━━━ TEXT SEGMENT

Reed arrived at the New York City harbor on Christmas Eve and was discharged on Jan. 28, 1919. Reed returned to the Art Academy of Cincinnati to complete his academic work in the fall of 1920, focusing on painting, although his primary mentor Duveneck had died in his absence.

During his last year at the academy, Reed met and married fellow art student (Elizabeth) Jane Sparks. Their first and only child, Martha Jane, was born in Cincinnati on April 23, 1922. Her birth announcement is Reed’s earliest surviving etching.  Between 1920 and 1924, Reed was a rising star in the artistic communities of both Cincinnati and Indianapolis. He exhibited widely and spent time in the Brown County Artist Colony, where he created light-filled Impressionist paintings and etchings inspired by the area’s legendary natural beauty. Given his strong exhibition record and experience teaching drawing at the Cincinnati Art Academy, it was not surprising that he was selected for a new faculty position at Oklahoma A&M. The fact that Oklahoma had a drier climate may have made the move additionally attractive because of Reed’s damaged lungs.

━━━━━━

▶ [TASKS TO CARRY OUT]
1. According to the text about Reed's early career, on what date was his daughter Martha Jane born?
2. Proceed with the text about Reed's early career, picking up after its final sentence.

━━━ RECORDS SHOWN

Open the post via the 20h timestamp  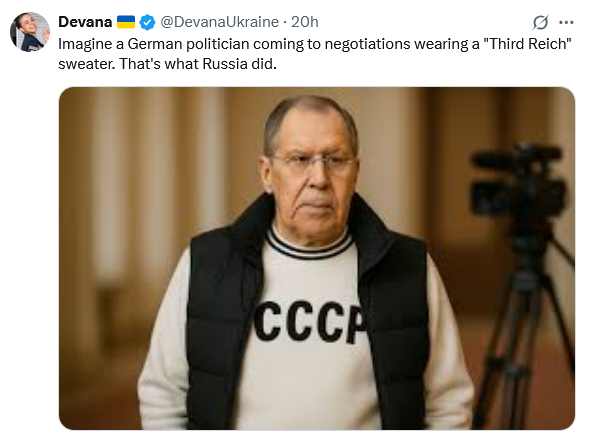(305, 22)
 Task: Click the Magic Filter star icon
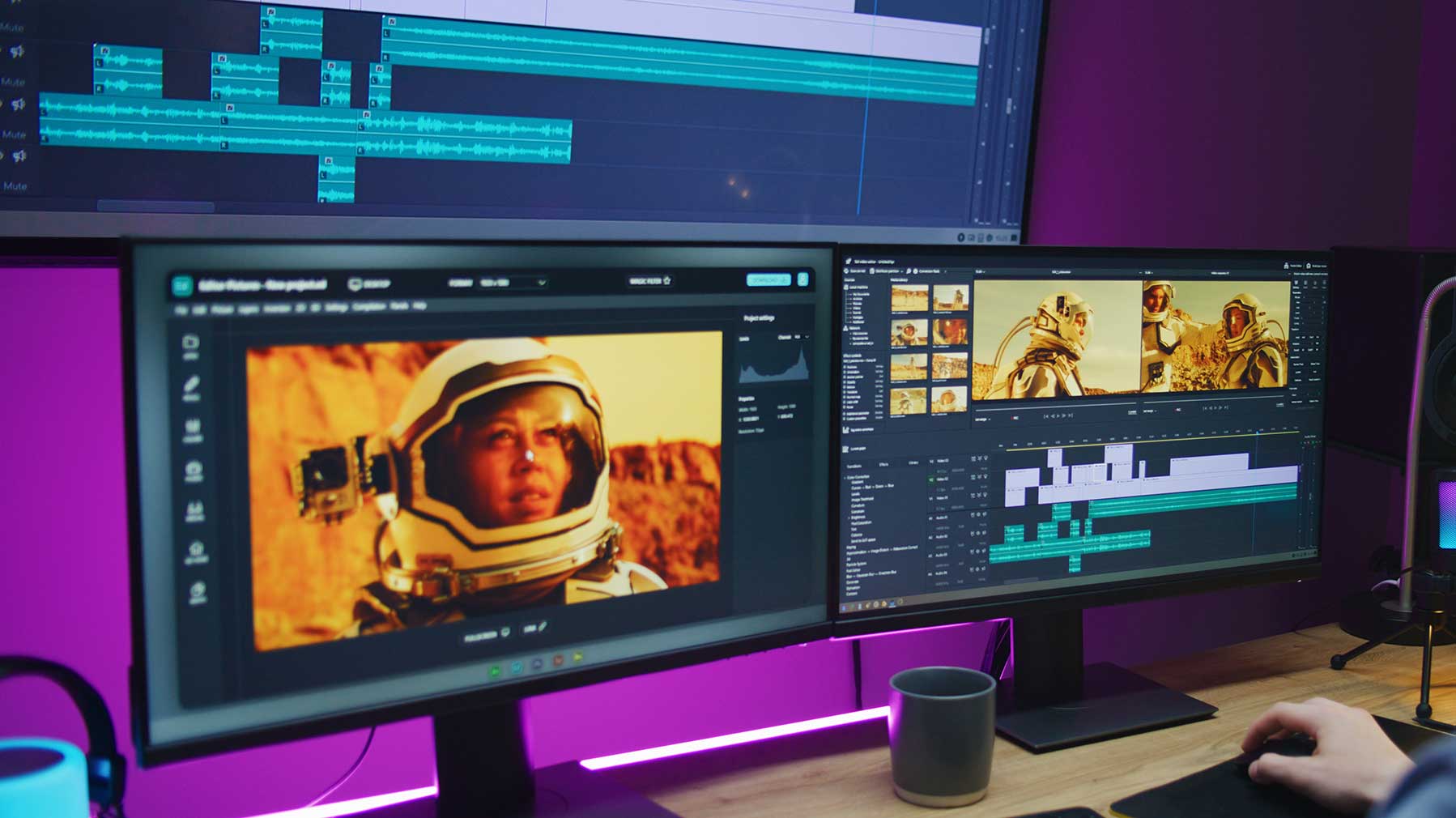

━━━━━━
━━━ RECORDS SHOWN

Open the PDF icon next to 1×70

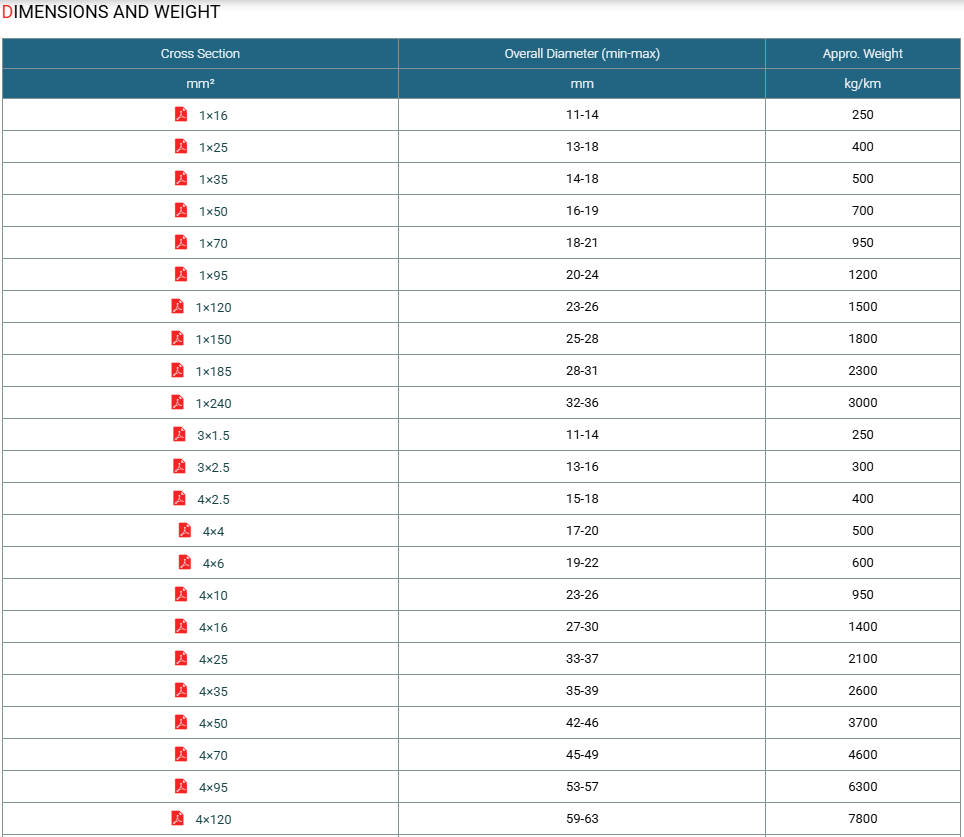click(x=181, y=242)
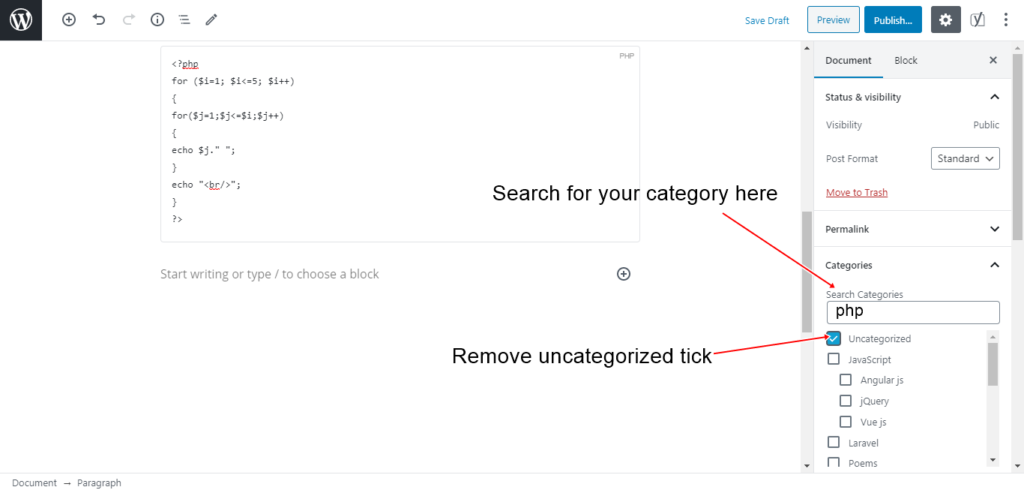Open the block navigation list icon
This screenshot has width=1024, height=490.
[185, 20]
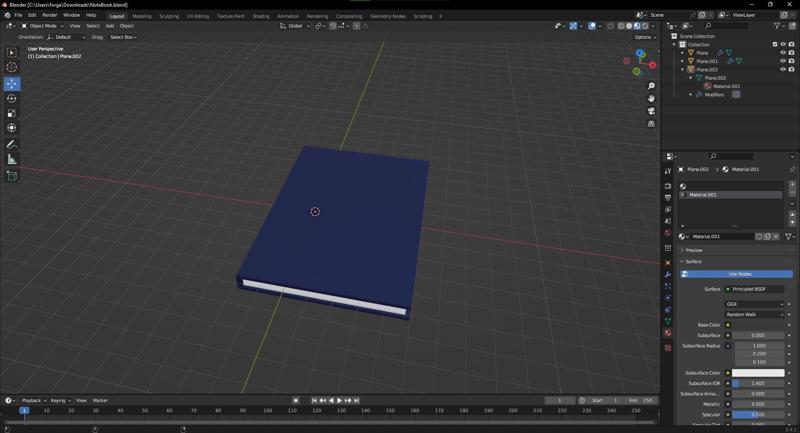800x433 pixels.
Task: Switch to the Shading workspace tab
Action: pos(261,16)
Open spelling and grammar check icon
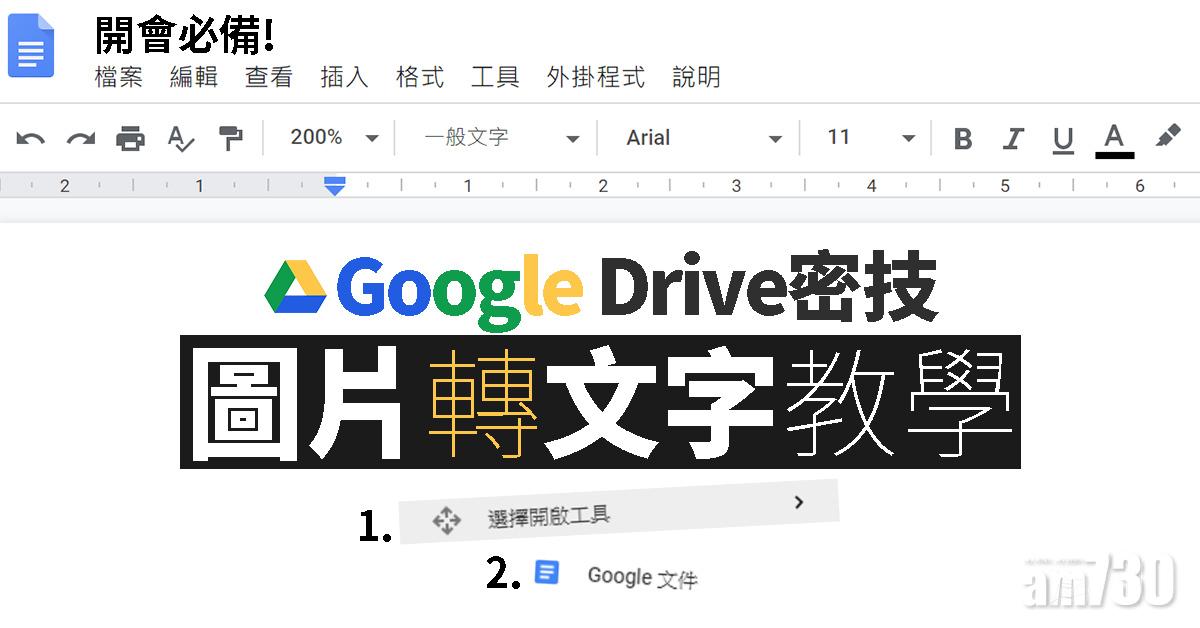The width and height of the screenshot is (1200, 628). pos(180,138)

━━━━━━
━━━ RECORDS SHOWN

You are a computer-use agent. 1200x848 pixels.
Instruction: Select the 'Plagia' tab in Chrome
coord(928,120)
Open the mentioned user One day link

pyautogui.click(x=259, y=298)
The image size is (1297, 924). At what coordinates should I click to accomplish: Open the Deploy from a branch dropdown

━━━━━━

▶ [ANSWERS PER TASK]
1. April 23, 1922.

2.
Among Reed’s earliest Oklahoma images is an etching of the oil field at Three Sands. He received support from the college to return to France for continued artistic study in both 1926 and in 1930. Reed also spent time in Nova Scotia and Mexico in the early 1930s, but in the 1940s, he discovered New Mexico, a popular destination for many Oklahoma and Kansas artists. By 1950, Reed had developed his signature form of conservative modernism that would remain his favored style for the rest of his career.

After 35 years as a faculty member, Reed moved to New Mexico permanently in 1959, living the rest of his life outside Taos. The rugged beauty of the mountains and high desert topography inspired his work for the rest of his career. He died in Taos in 1985 at the age of 91.